------ DOCUMENT TEXT ------
The source-gas cartridge 330 includes a source-gas supply line (not illustrated), a source-gas exhaust line (not illustrated), an inert-gas supply line (not illustrated), and an inert-gas exhaust line (not illustrated), in which a common exhaust line may be provided as the source-gas exhaust line and the inert-gas exhaust line. The reactant-gas cartridges 340 and 350 each include a reactant-gas supply line (not illustrated), a reactant-gas exhaust line (not illustrated), an inert-gas supply line (not illustrated), and an inert-gas exhaust line (not illustrated), in which a common exhaust line may be provided as the reactant-gas exhaust line and the inert-gas exhaust line. For space separation of source gas and reactant gas, each supply line has an on/off valve (not illustrated), a mass flow controller (not illustrated) that controls a flow rate, and a gas supply source (not illustrated) disposed therein and each exhaust line has a pressure controller (not illustrated) and an exhaust pump (not illustrated) disposed therein.

As the source gas, for example, used can be a silane-based gas containing silicon (Si) serving as a main element for a film to be formed on a wafer 200. As the silane-based gas, for example, used can be gas containing Si and halogen, namely, halosilane gas. Halogen includes, for example, chlorine (CI), fluorine (F), bromine (Br), and iodine (I). As the halosilane gas, for example, used can be chlorosilane gas containing Si and Cl. Specifically, dichlorosilane (SiH₂Cl₂, abbreviation: DCS) gas or hexachlorodisilane (Si₂Cl₆, abbreviation: HCDS) gas can be used. As the source gas, gas containing a metal, such as titanium (Ti), can be used, in addition to the chlorosilane gas. As a Ti-containing gas, for example, used can be titanium tetrachloride (TiCl₄) gas.

As the reactant gas, for example, used can be a nitrogen (N)/hydrogen (H)-containing gas serving as nitriding gas (nitriding agent). Examples of the reactant gas that can be used include hydronitrogen-based gases, such as ammonia (NH₃) gas, diazene (N₂H₂) gas, hydrazine (N₂H₄) gas, and N₃H₈ gas.

Examples of inert gas that can be used include nitrogen (N₂) gas and rare gases, such as argon (Ar) gas, helium (He) gas, neon (Ne) gas, and xenon (Xe) gas.

As illustrated in FIG. 1C, the substrate processing apparatus 100 includes a controller 110 that controls the operation of each constitute of the substrate processing apparatus 100. The controller 110 serves as a computer including at least an arithmetic section 120 and a memory 130 serving as hardware resources. The controller 110 is connected to each constituent described above. In response to an instruction from a higher-level controller or an operator, the controller 110 reads, from the memory 130, a control program or a process recipe (hereinafter, these are collectively and simply referred to as a “program”) serving as predetermined software and then controls the operation of each constituent in accordance with the description thereof. That is, the controller 110 executes, with the hardware resources, the program serving as the predetermined software, so that the operation of each constituent of the substrate processing apparatus 100 is controlled due to the hardware resources and the predetermined software in cooperation. Note that, in the present specification, in some cases, the term “program” indicates the control program, the process recipe, or both thereof.
------
→ EXERCISE TASK
Resume the description of the substrate processing apparatus after its last sentence, in the same style.
------ MATERIAL ------
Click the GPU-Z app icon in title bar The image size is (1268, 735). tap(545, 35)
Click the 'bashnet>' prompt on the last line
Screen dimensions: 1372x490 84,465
------
→ OUTPUT BELOW
The controller 110 as above may be a dedicated computer or may be a general-purpose computer. For example, an external memory 140 storing the program described above is prepared and then the program is installed on a general-purpose computer through the external memory 140, so that the controller 110 in the present embodiment can be achieved. Note that examples of the external memory 140 include a magnetic tape, a magnetic disk, such as a flexible disk or hard disk, an optical disc, such as a CD or DVD, a magneto-optical disc, such as an MO, and a semiconductor memory, such as a USB memory or a memory card. For supply of the program to a computer, the supply through the external memory 140 is not limiting. For example, the program may be supplied through the Internet or a dedicated line or from a higher-level apparatus through a receiver, instead of through the external memory 140.

The memory 130 in the controller 110 and the external memory 140 connectable to the controller 110 each serve as a computer-readable recording medium. Hereinafter, such memories are collectively and simply referred to as a “recording medium”. Note that, in the present specification, in some cases, the term “recording medium” indicates the memory 130, the external memory 140, or both thereof.

(2) Configuration of Heater 23

As illustrated in FIGS. 2A and 2B, a heater 23 includes, mainly, a main heater tube 500 serving as an outer tube, an insulating tube 510 serving as an inner tube, and a heat emitter 540 serving as a heater wire.

The main heater tube 500 includes a main body 505 substantially cylindrical in shape. The main body 505 has an end, in its longitudinal direction (axial direction), provided with a support target 504 to be supported by the walls 101e outside the opening 101d of the process container 101 for setting to the process container 101. The main body 505 (support target 504) has the end provided with an opening 502 enabling the heat emitter 540 in communication and the other end provided with a lid 503. The opening 502 (support target 504) is provided with an O-ring 23a enabling the main heater tube 500 to retain internal airtightness after the main heater tube 500 (heater 23) is set to the process container 101.

Outside the main heater tube 500, provided is a reflector protective tube 520 covering the outer circumference of the main heater tube 500. The main heater tube 500 is inserted inside the reflector protective tube 520 substantially cylindrical in shape.

Between the reflector protective tube 520 and the main heater tube 500, provided is an aligner 501 that aligns the position of the main heater tube 500 inside the reflector protective tube 520. More specifically, the reflector protective tube 520 substantially cylindrical in shape has an inner circumferential face provided with the aligner 501 for alignment such that friction occurs to the main heater tube 500 to prevent the reflector protective tube 520 from sliding. The provision of the aligner 501 as above enables alignment of the position of the main heater tube 500 inside the reflector protective tube 520. Thus, for example, during transfer of the heater 23, misalignment can be avoided between the reflector protective tube 520 and the main heater tube 500. Note that, for example, the main heater tube 500 may be provided with the aligner 501, provided that the aligner 501 can set the positional relationship between the main heater tube 500 and the reflector protective tube 520.

For example, the main heater tube 500 is formed of quartz.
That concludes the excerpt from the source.